The Journey Toward and Through: Data Science


Introduction

For me to be successful in my data science journey, I want to not only graduate enjoy my experience . Therefore there are character mindsets that I need to transform or I’ll miss the opportunity of other opportunities.

Journey toward

I love to learn. For those familiar with the Enneagram, I am a Five, the investigator. The Enneagram Institute states “Fives want to find out why things are the way they are. …They do not accept received opinions and doctrines, feeling a strong need to test the truth of most assumptions for themselves.”

When things intrigue me I want understand just a bit more. In the last few years, I’ve been intrigued by data and its ability to tell stories, explain patterns and even break down my own personal disillusions. I am always curious about people. What better way to integrate and explore my curiosities than pursue data science people’s while keep up with tech trends than pursue.

The Flatiron School’s Data Science (DS) Bootcamp was perfect for me. I liked the staff, curriculum and the flexibility of the schedule.

State of myUnion

I don’t know the exact timeframe, but a few years ago I read an article from Brene Brown, “Clean is Kind. Unclear is Unkind”. Basically, having the courage to embrace tough conversations, honesty and feedback in relationships in a clear manor is kind. Avoidance and convoluted communication is unkind. Over the last few years I adopted the slogan “To be clear is to be kind”. This was usually a pep talk right before a hard conversation or reminder after a missed opportunity.

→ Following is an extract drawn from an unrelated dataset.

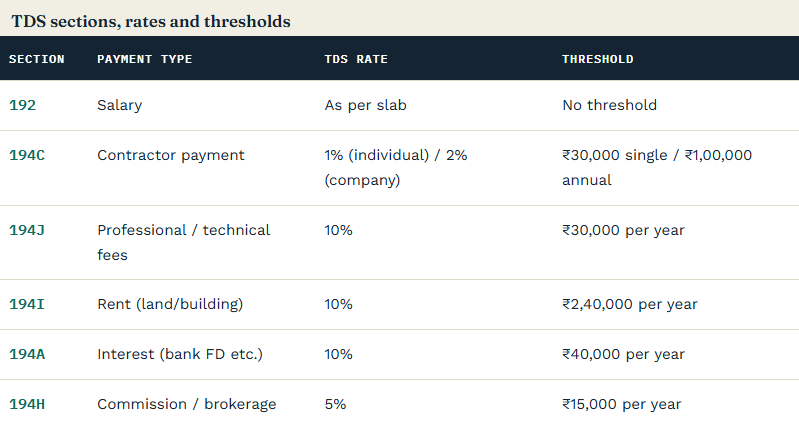799x421 pixels.
Task: Open section 194J link
Action: tap(27, 230)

About one week into my Phase 1 project I realize the slogan doesn’t only apply to the world of interpersonal communication. It has universal application, especially for my journey to learning DS.

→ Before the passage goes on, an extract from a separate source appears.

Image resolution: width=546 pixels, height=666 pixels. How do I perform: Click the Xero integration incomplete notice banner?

I was pumped reading the phase 1 project’s business problem, “…You must then translate those[movie] findings into actionable insights that the head of Microsoft’s new movie studio can use to help decide what type of films to create”. One week into the project, I felt like I was still understanding the project and business problem. Second week into the project I am getting caught up in all the ways to manage and analyze the data. Needless to say my excitement wore done and exhaustion took the lead.

As I started to reflect I realized I wasn’t being kind to myself. The plan and approach for the project n the context of my other responsibilities in life was murky. I think subconsciously arrogance took over… “Ive done this school and life thing before, I can do it again.” That is a true statement but it isn’t complete. I can do this! Also, I need to be clear on my my goals, boundaries and time allocations with myself. If I don’t communicate and understand this within myself well, who will? If I am lacking this with myself, then it inevitably impacts other areas in my life. Which I am steadily seeing.

If you dive deeper into enneagram 5s you will see that not only do we like to learn but we are often data collectors. We can collect data to the point of not even taking action (outside of our minds). I’ve been struck by paralysis by analysis before and not until two weeks of looking at the same data on “movie genres”, I realized I’ve been bit again.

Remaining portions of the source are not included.